Your instructions:
Could you retype all of the entries below word for word?

Given information:

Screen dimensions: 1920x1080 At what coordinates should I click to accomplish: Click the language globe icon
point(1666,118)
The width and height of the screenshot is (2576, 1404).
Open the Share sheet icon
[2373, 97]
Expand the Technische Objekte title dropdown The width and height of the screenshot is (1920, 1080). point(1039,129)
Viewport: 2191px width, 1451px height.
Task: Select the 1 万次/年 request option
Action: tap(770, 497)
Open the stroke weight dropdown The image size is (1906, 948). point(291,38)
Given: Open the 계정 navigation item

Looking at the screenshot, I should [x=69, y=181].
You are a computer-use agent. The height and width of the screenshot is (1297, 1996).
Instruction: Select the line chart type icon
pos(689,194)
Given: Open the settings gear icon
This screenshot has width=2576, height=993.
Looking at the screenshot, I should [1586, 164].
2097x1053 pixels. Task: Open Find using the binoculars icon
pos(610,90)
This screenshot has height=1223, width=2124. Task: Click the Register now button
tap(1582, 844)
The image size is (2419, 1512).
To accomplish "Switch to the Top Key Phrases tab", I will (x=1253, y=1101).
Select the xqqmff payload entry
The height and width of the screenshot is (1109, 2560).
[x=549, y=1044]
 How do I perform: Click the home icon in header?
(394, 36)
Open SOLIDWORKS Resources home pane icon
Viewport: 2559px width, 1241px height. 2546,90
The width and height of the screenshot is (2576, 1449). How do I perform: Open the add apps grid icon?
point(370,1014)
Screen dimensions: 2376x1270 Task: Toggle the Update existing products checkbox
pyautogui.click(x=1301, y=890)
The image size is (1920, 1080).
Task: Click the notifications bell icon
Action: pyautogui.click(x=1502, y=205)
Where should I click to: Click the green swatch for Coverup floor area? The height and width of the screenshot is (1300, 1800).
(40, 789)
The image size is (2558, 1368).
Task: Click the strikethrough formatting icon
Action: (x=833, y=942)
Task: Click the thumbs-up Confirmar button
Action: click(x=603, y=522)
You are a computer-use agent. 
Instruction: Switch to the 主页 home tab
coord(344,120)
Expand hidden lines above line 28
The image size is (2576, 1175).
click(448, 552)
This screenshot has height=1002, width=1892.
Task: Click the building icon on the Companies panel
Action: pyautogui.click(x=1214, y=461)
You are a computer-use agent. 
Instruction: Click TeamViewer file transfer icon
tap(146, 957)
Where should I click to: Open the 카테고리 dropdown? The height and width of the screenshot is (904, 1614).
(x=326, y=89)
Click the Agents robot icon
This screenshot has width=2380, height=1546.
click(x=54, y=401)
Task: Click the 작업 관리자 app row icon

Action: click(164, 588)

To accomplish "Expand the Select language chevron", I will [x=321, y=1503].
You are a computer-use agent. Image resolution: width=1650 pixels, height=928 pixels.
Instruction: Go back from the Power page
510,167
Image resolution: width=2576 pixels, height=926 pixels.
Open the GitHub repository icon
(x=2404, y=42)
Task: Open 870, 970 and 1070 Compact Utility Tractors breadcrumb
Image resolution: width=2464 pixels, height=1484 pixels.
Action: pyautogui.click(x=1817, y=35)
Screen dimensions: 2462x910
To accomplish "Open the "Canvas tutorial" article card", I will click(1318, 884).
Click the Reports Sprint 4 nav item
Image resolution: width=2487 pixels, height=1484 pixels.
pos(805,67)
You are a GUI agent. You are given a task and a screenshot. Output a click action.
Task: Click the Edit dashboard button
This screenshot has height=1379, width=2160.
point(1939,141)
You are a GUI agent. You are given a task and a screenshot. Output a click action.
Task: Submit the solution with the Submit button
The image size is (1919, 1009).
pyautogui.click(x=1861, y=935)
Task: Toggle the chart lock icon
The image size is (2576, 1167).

Your response:
Screen dimensions: 1920x1080 At what coordinates should I click to accomplish: Click the language globe icon
point(1666,118)
The width and height of the screenshot is (2576, 1404).
Open the Share sheet icon
[2373, 97]
Expand the Technische Objekte title dropdown The width and height of the screenshot is (1920, 1080). point(1039,129)
Viewport: 2191px width, 1451px height.
Task: Select the 1 万次/年 request option
Action: tap(770, 497)
Open the stroke weight dropdown The image size is (1906, 948). point(291,38)
Given: Open the 계정 navigation item

Looking at the screenshot, I should [x=69, y=181].
You are a computer-use agent. The height and width of the screenshot is (1297, 1996).
Instruction: Select the line chart type icon
pos(689,194)
Given: Open the settings gear icon
This screenshot has width=2576, height=993.
Looking at the screenshot, I should [1586, 164].
2097x1053 pixels. Task: Open Find using the binoculars icon
pos(610,90)
This screenshot has height=1223, width=2124. Task: Click the Register now button
tap(1582, 844)
The image size is (2419, 1512).
To accomplish "Switch to the Top Key Phrases tab", I will (x=1253, y=1101).
Select the xqqmff payload entry
The height and width of the screenshot is (1109, 2560).
[x=549, y=1044]
 How do I perform: Click the home icon in header?
(394, 36)
Open SOLIDWORKS Resources home pane icon
Viewport: 2559px width, 1241px height. 2546,90
The width and height of the screenshot is (2576, 1449). How do I perform: Open the add apps grid icon?
point(370,1014)
Screen dimensions: 2376x1270 Task: Toggle the Update existing products checkbox
pyautogui.click(x=1301, y=890)
The image size is (1920, 1080).
Task: Click the notifications bell icon
Action: pyautogui.click(x=1502, y=205)
Where should I click to: Click the green swatch for Coverup floor area? The height and width of the screenshot is (1300, 1800).
(40, 789)
The image size is (2558, 1368).
Task: Click the strikethrough formatting icon
Action: (x=833, y=942)
Task: Click the thumbs-up Confirmar button
Action: click(x=603, y=522)
You are a computer-use agent. 
Instruction: Switch to the 主页 home tab
coord(344,120)
Expand hidden lines above line 28
The image size is (2576, 1175).
click(448, 552)
This screenshot has height=1002, width=1892.
Task: Click the building icon on the Companies panel
Action: pyautogui.click(x=1214, y=461)
You are a computer-use agent. 
Instruction: Click TeamViewer file transfer icon
tap(146, 957)
Where should I click to: Open the 카테고리 dropdown? The height and width of the screenshot is (904, 1614).
(x=326, y=89)
Click the Agents robot icon
This screenshot has width=2380, height=1546.
click(x=54, y=401)
Task: Click the 작업 관리자 app row icon

Action: click(164, 588)

To accomplish "Expand the Select language chevron", I will [x=321, y=1503].
You are a computer-use agent. Image resolution: width=1650 pixels, height=928 pixels.
Instruction: Go back from the Power page
510,167
Image resolution: width=2576 pixels, height=926 pixels.
Open the GitHub repository icon
(x=2404, y=42)
Task: Open 870, 970 and 1070 Compact Utility Tractors breadcrumb
Image resolution: width=2464 pixels, height=1484 pixels.
Action: pyautogui.click(x=1817, y=35)
Screen dimensions: 2462x910
To accomplish "Open the "Canvas tutorial" article card", I will click(1318, 884).
Click the Reports Sprint 4 nav item
Image resolution: width=2487 pixels, height=1484 pixels.
pos(805,67)
You are a GUI agent. You are given a task and a screenshot. Output a click action.
Task: Click the Edit dashboard button
This screenshot has height=1379, width=2160.
point(1939,141)
You are a GUI agent. You are given a task and a screenshot. Output a click action.
Task: Submit the solution with the Submit button
The image size is (1919, 1009).
pyautogui.click(x=1861, y=935)
Task: Toggle the chart lock icon
The image size is (2576, 1167).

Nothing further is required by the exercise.